I've been using Window Home Server for my backups here at home for most of a year now, and I'm really pleased with it. It's far better than the software I was using previously (Acronis). I'm thinking about a backup strategy for my work machine and I'd like to know how WHS compares with Vista's built-in backup and restore features. The plan is to do a full backup to a local external hard drive and backup the documents folder to a network drive on the server. Anyone have experience using the Vista backup feature like this?
Chris,
They're different beasts. WHS backup is pretty much automatic and uses deltas - Vista's is manual and I don't believe offers incremental updates.
While your solution (Vista + network copy) would preserve your data it has two problems I an see;
Your documents will only have the latest revision. If you find something was corrupted a month ago it could be very awkward to recover it. Vista's shadow copies may help though.

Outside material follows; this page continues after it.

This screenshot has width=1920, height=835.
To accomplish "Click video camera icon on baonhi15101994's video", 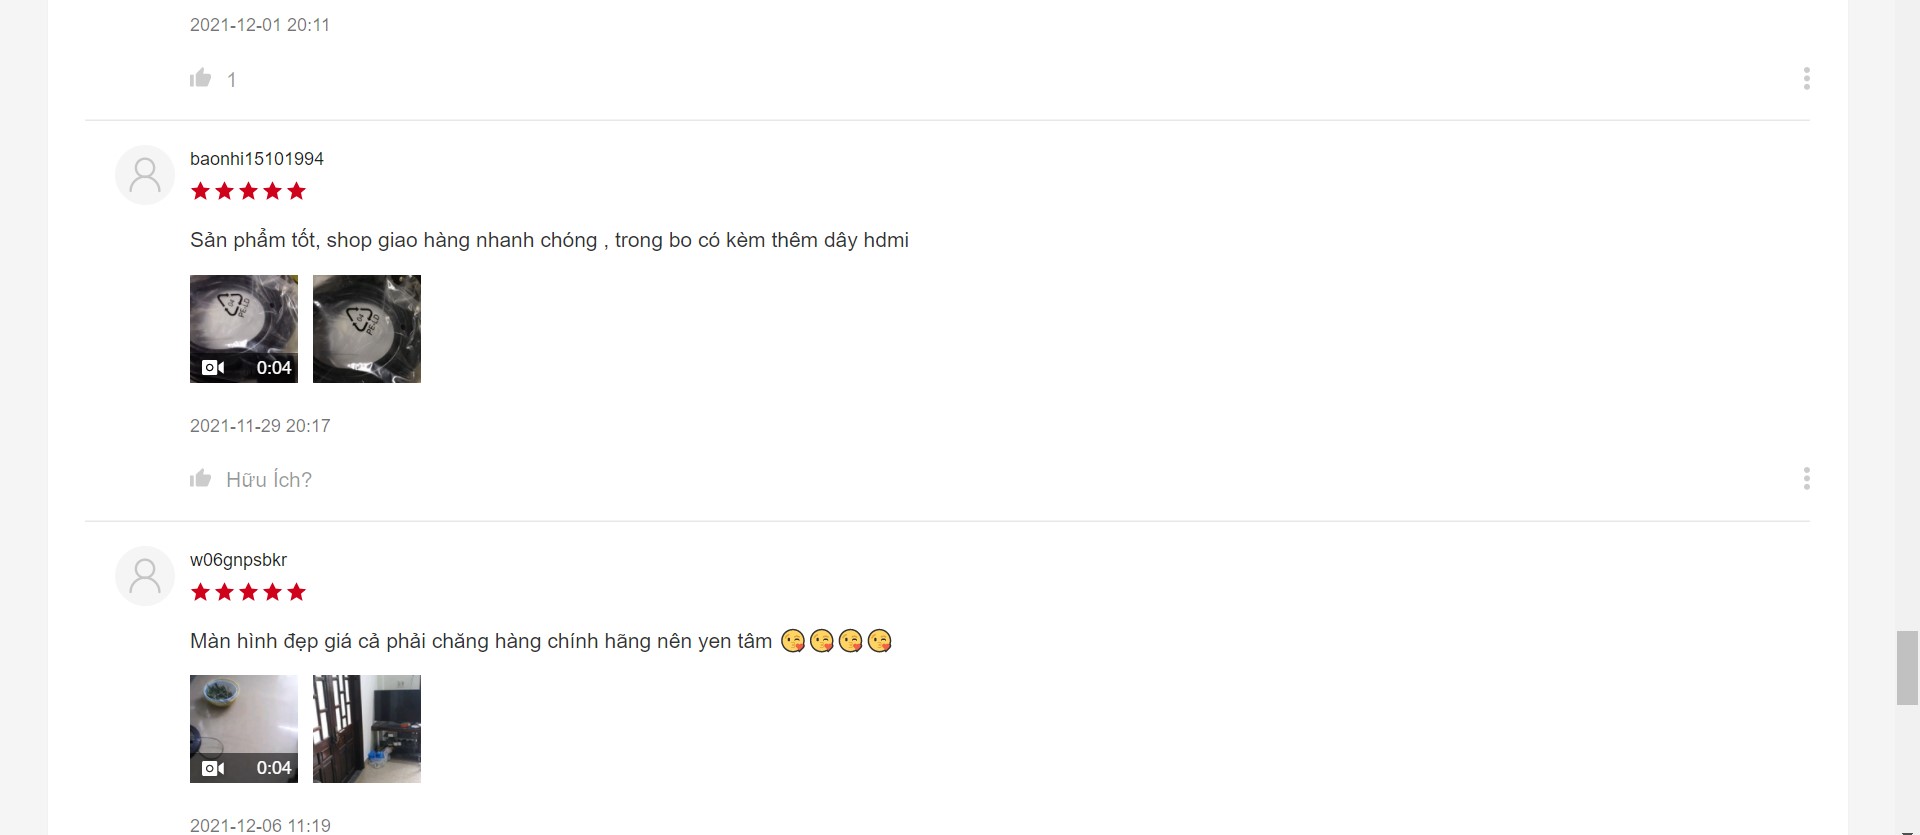I will coord(213,368).
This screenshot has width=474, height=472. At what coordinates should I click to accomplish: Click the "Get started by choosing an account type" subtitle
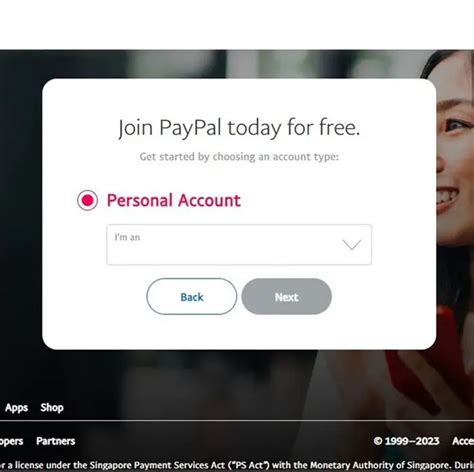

As soon as you install a program/patch/config your Vista backup is out of date and needs remade, or these repeated if you reinstall.
These might not be dealbreakers and indeed Vista's backup is pretty decent, it's just nowhere near as good as WHS. In my opinion WHS leaves almost everything else standing, you can be sure this tech will be in the "big brother" server versions shortly.
Also, remember that many backup strategies are busted in some way, and we don't find out until it's time to restore after a hardware failure. This is a bad time to find that out!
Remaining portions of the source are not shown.